Recorded data:
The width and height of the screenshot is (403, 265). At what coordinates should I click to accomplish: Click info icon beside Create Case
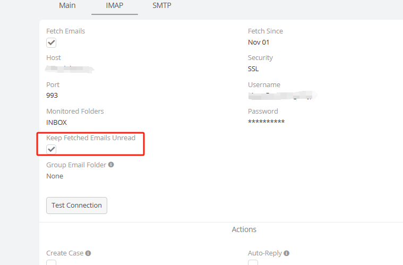[88, 253]
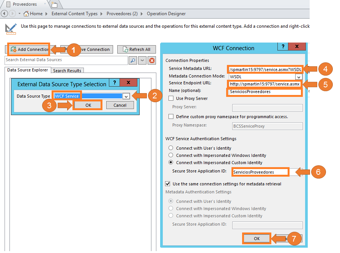Viewport: 340px width, 253px height.
Task: Click the search magnifier icon
Action: coord(133,60)
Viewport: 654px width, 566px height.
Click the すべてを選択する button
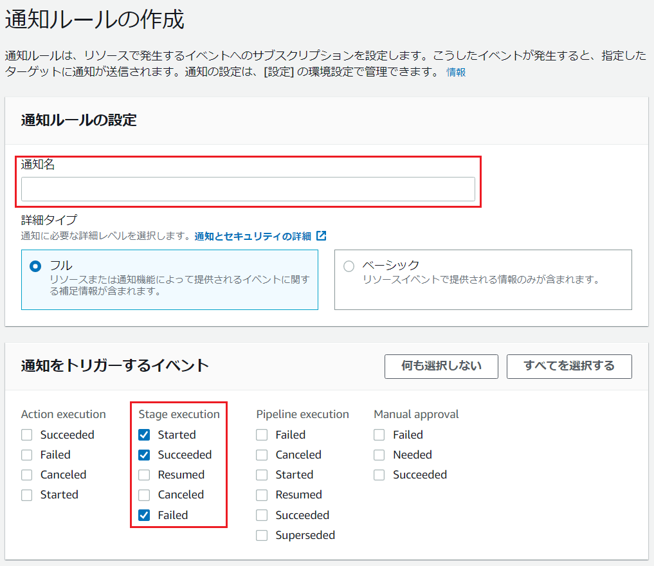[568, 366]
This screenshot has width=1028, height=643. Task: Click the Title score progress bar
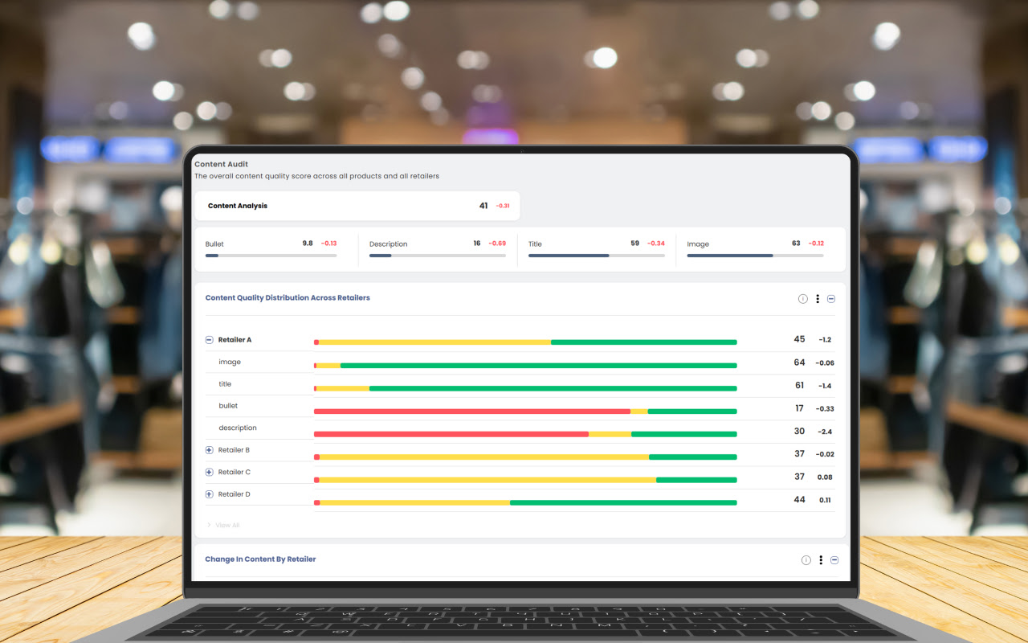(596, 256)
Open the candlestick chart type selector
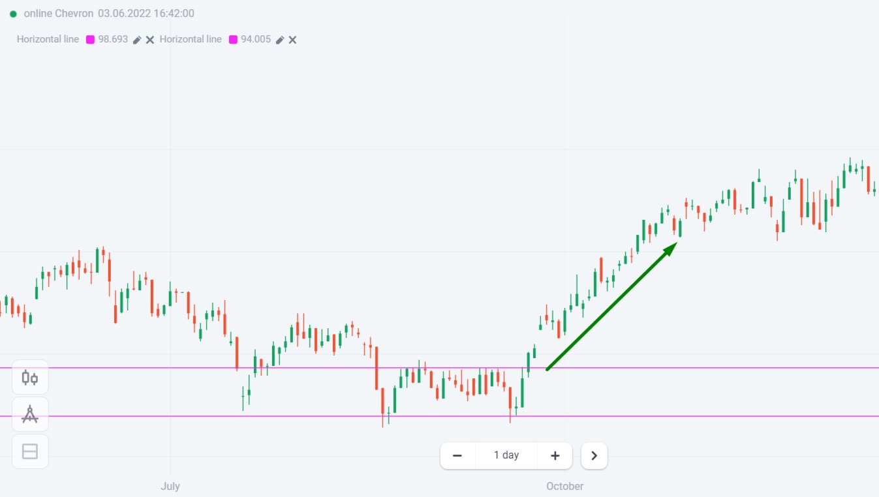 pos(30,378)
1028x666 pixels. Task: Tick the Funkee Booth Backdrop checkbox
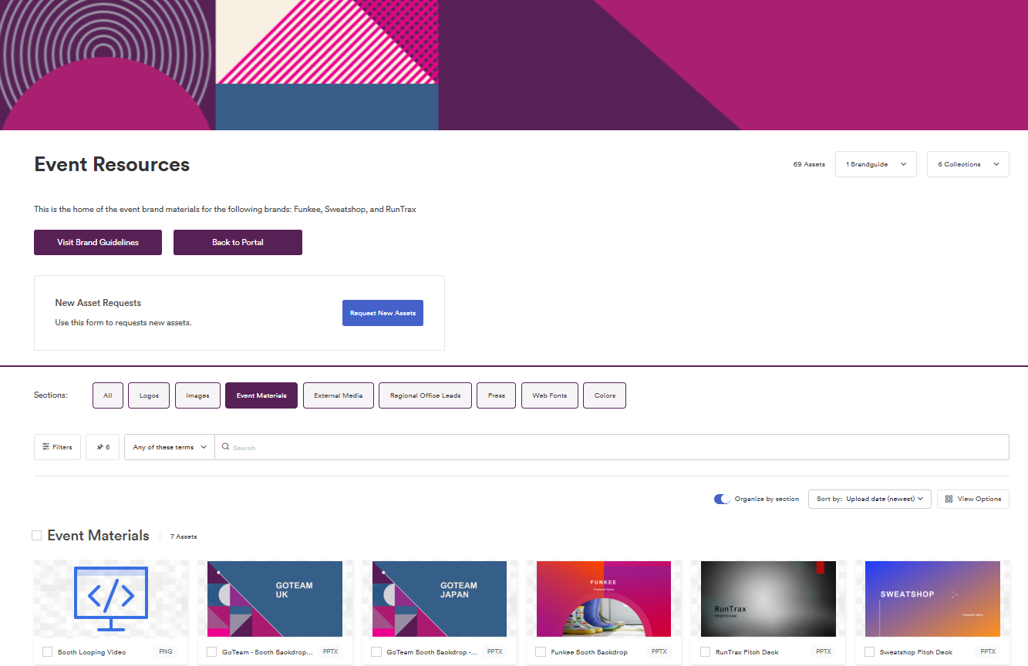(x=541, y=652)
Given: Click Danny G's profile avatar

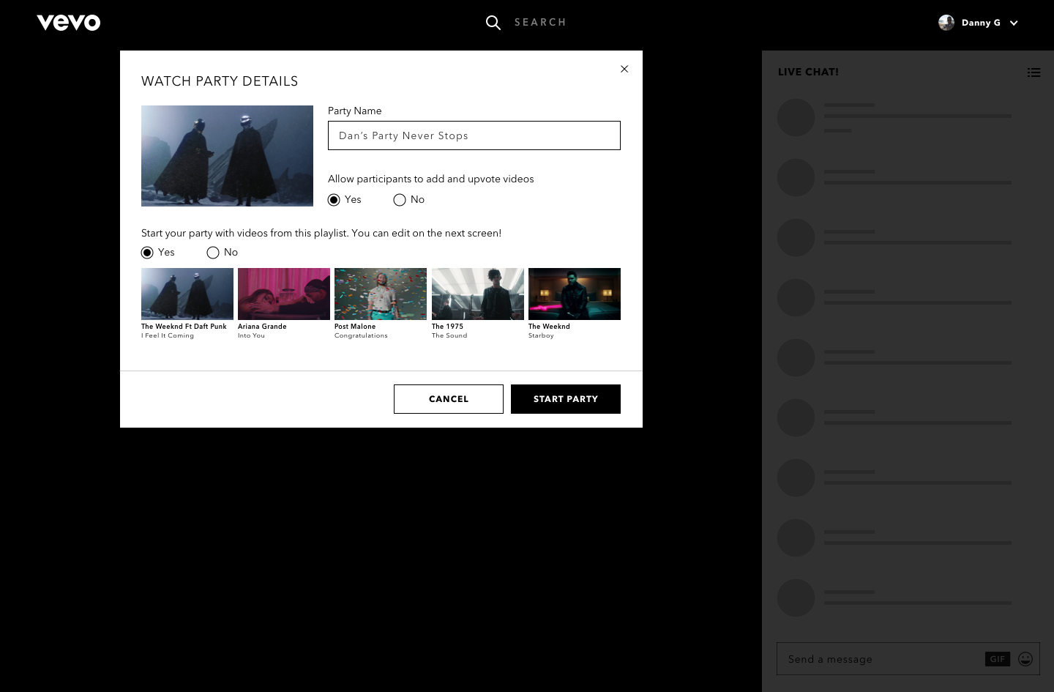Looking at the screenshot, I should coord(946,22).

__WORK INSTRUCTIONS__
Locate each line in the material above that contains the word "Task" and copy those lines out in full.

__THE REPLY__
Task: Click the search magnifier icon
This screenshot has width=1028, height=643. Task: Click the Title score progress bar
1028x666 pixels. Task: Tick the Funkee Booth Backdrop checkbox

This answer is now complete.